In 2019, I had one day of snow in Denmark, and in 2020 none whatsoever. Without snow or frost, most winter landscapes and woodland scenes are rather unimpressive and uninspiring. The question is what to do about it and is it possible to get beautiful photos without the typical winter conditions?
The most obvious way to solve the problem of the lack of snow is to go or travel to where it is. Due to the current pandemic and lockdowns around the globe, I will not linger too much at this tip. However, if you are free to move around your own country responsibly and snow is present somewhere it is just about getting out.
Avoid Depending on the Season
If you do not have access to snow and frost for your landscapes then avoid scenes where you depend on it. Such a location could be the ocean. No matter if you have beaches or cliffs these scenes usually work independently of what season you photograph them. In the below photo, I went to a lighthouse along the Danish coast. The foreground grass is green in the summer half of the year, but the photo still works great due to the composition and light.
Another seascape scene that worked great for me was one I visited in December. Due to the erosion of some clay cliffs, the trees above fall down onto the beach and out into the sea. Frost and snow would not make a difference for the scene to work.
Personally, I prefer green and lush forests full of fog and during winter when the trees are without leaves they are of less interest to me. Although not my best, the below photo, is a great example of woodland photography during winter. As spruce and pine forests keep their needles during winter these forests are great to visit with and without snow or frost.
Embrace the Gray
Winter can have clear days, but if the weather is all gray and moody, I would suggest embracing it. Some of my personal favorite photos are with gray clouds taken on days, which would be considered less optimal for landscape photography.
The above photo from Blackchurch Rock in southwestern England works for several reasons, but in this context, the color contrast between the red rocks and gray-blue sky makes it both moody and beautiful. I originally wanted to get the shot with a sunrise behind it, however, several years later I am very happy the weather turned out as it did.
Another example is the above one from Iceland. Here the gray dramatic clouds compliment the dramatic rocks.
Last but not least, embrace minimalism and simplicity. The below photo was taken close to where I live last winter. The two cormorants work as the subjects of the photo, and the long exposed water and introduction of negative space in the sky creates a dramatic minimalist photo.

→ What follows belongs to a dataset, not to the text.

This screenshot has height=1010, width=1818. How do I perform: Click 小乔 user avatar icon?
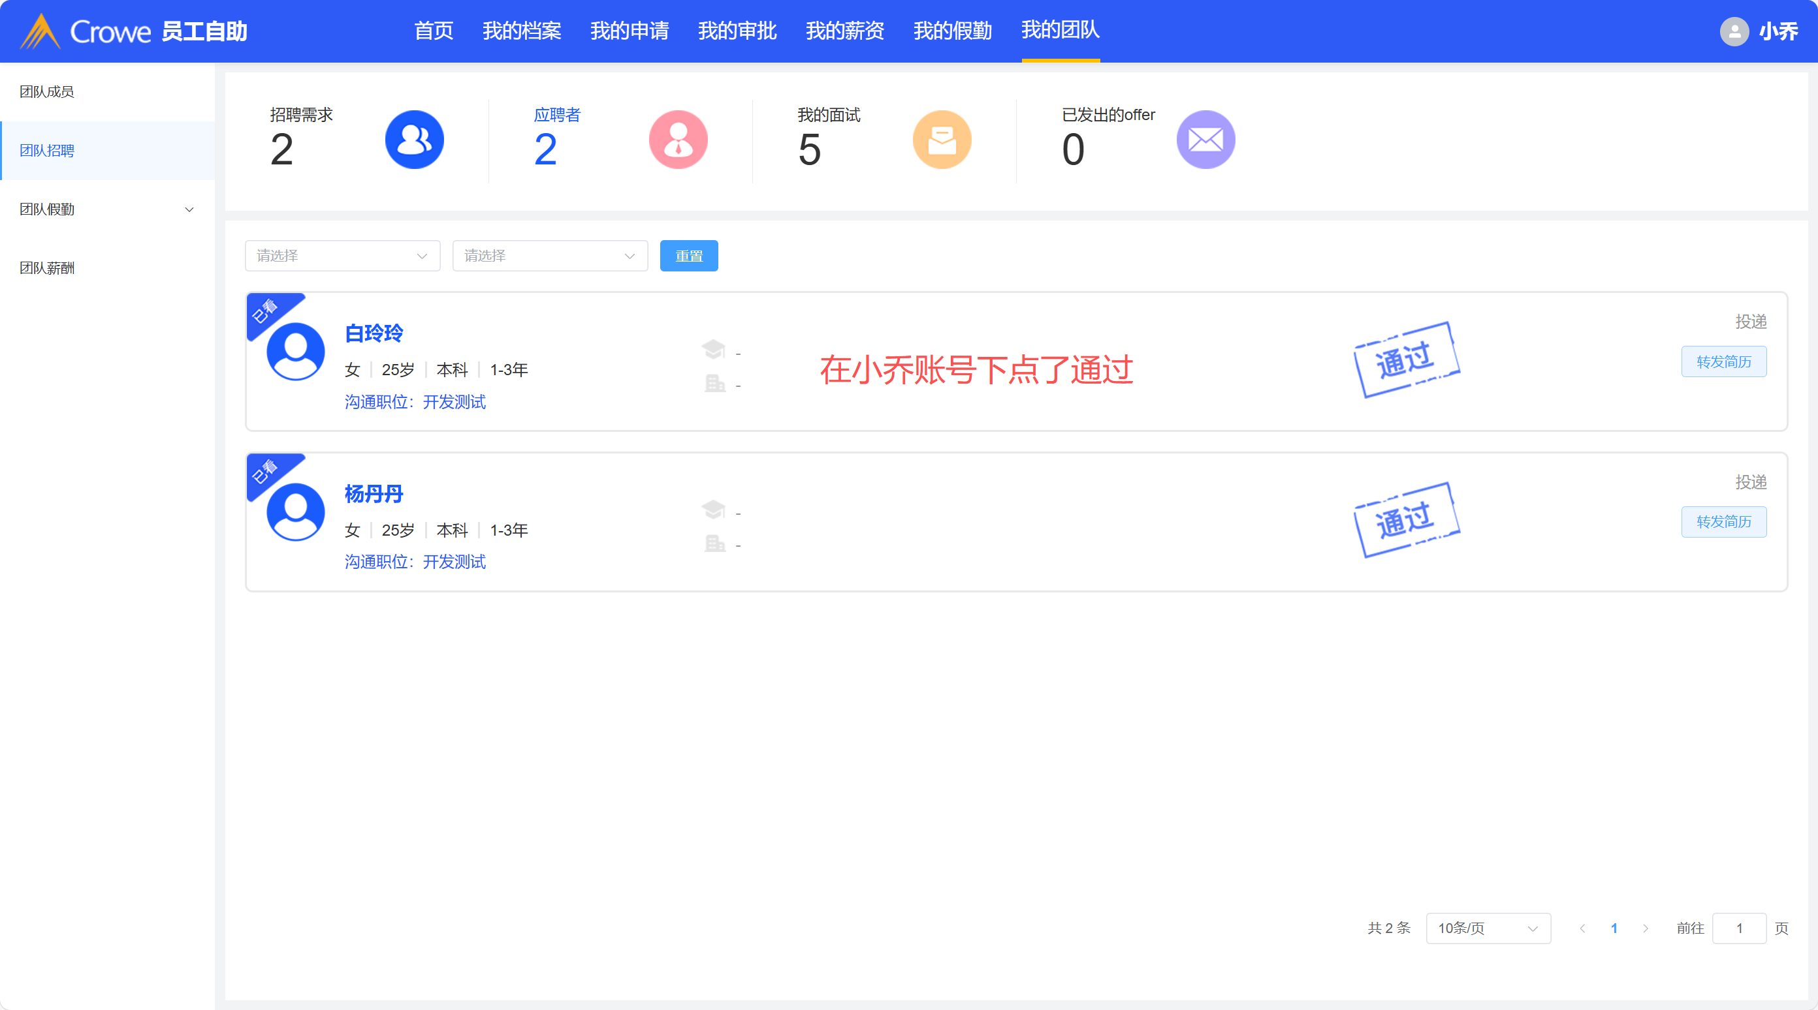tap(1733, 32)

And what about a classic pier photo? I again introduce a lot of sky and invite the viewer into the scene along the pier.
In this new photo of mine, the fog from a still winter morning works great to simplify and to create depth and separation in a simple little forest scene.
Although you do not get any snow or frost during winter there are probably many opportunities for taking beautiful and moody photos. It really is just about getting out there. Be patient and open to something new. If you have more tips for shooting in gray weather feel free to share them below.